Street Burnouts: What’s the Point?
Posted on Dec 8, 2014 in Safety | 5 comments
I appreciate a smokin’ hot burnout as much as the next guy, especially when one of the six muscle cars profiled yesterday is laying down the rubber.
A burnout, though, has a time and a place where it’s appropriate. Any burnouts outside that time and place are no longer cool, just pathetic attempts at trying to be cool.
Driving yesterday during rush hour, a beefed-up new Camaro SS was stopped at a light a few car lengths ahead. I could hear its massive V8 revving up, the 6.2 breathing in and out as the RPMs rose and fell. It sounded cool, and I anticipated a decent tire chirp at launch.
Then the light turned green.
Burnout Boy’s other CamaroInstead of a chirp, the Camaro and the car directly behind it were enveloped in a white cloud of burnt rubber. The Camaro sat for a few seconds in what would have been a sweet burnout had it happened on a track. Instead all the moron driver accomplished was a hefty addition to the already palpable road rage that brews in stop-and-go traffic.
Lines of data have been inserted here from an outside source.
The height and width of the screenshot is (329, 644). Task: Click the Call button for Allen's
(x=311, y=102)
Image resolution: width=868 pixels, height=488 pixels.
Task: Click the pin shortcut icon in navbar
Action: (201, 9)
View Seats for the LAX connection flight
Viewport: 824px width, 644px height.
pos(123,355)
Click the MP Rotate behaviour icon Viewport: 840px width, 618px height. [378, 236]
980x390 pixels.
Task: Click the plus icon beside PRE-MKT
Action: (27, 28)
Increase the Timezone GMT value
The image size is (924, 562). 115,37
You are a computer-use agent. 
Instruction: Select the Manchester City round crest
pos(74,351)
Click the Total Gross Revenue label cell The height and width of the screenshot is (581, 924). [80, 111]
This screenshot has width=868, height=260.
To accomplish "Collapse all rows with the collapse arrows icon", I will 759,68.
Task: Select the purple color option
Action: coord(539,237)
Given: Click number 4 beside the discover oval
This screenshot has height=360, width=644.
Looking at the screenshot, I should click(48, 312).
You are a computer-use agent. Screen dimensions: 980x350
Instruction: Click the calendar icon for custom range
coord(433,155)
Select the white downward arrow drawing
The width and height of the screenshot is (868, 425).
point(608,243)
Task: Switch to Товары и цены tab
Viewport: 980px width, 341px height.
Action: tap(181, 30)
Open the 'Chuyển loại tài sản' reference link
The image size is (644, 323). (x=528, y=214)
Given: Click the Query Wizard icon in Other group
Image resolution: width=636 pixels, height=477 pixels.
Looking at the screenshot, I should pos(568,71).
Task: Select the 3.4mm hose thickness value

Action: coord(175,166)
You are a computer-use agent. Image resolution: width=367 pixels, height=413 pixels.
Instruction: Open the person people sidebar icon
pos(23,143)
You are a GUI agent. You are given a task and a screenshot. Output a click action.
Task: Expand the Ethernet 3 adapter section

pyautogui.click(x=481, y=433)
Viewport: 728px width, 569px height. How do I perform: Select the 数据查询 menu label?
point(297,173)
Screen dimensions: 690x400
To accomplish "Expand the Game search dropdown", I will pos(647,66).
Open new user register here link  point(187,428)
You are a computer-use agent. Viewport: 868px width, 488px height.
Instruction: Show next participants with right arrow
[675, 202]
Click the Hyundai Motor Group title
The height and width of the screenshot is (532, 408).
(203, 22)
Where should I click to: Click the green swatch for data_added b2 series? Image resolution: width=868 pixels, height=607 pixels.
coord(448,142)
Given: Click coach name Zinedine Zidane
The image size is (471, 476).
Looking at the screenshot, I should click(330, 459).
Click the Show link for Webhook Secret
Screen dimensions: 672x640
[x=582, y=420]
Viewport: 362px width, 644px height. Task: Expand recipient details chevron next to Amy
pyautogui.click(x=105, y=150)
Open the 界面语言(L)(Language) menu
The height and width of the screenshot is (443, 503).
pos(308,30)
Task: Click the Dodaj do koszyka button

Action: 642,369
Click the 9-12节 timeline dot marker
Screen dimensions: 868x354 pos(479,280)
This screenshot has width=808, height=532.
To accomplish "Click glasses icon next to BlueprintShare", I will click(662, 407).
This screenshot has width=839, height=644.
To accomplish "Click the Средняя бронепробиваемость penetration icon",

While burnouts on the street are stupid, burnouts on street tires are even worse. Is it really worth the wasted gas and thrashed tires just to piss off a line of commuters trying to get home? The guy might as well have gotten out of the car wearing his wife beater and camo hat, mullet flapping in the breeze, stood on the hood and flexed his beer-wasted muscles.
It’s guys like him that give muscle cars, and Camaros specifically, a bad name. Yeah, the engine is meant to be opened up, but save it for deserted back roads or days at the track. In traffic, cruise slowly and let the potential of your car and its low-rumbling V8 impress drivers.
And maybe a well-timed chirp of the tires.
Burnouts have NO appropriate time or place, none. It’s just childish showing off. Similarly, muscle cars—particularly the newer gas-sucking, overpowered, overweight versions based on antique platforms and old-old technology—ought to be retired: Camaros, Mustangs, all of ’em. Muscle cars have a bad name and not just because of their silly-looking drivers. They are cars built to encourage burnouts, street racing and other kinds of adolescent behavior.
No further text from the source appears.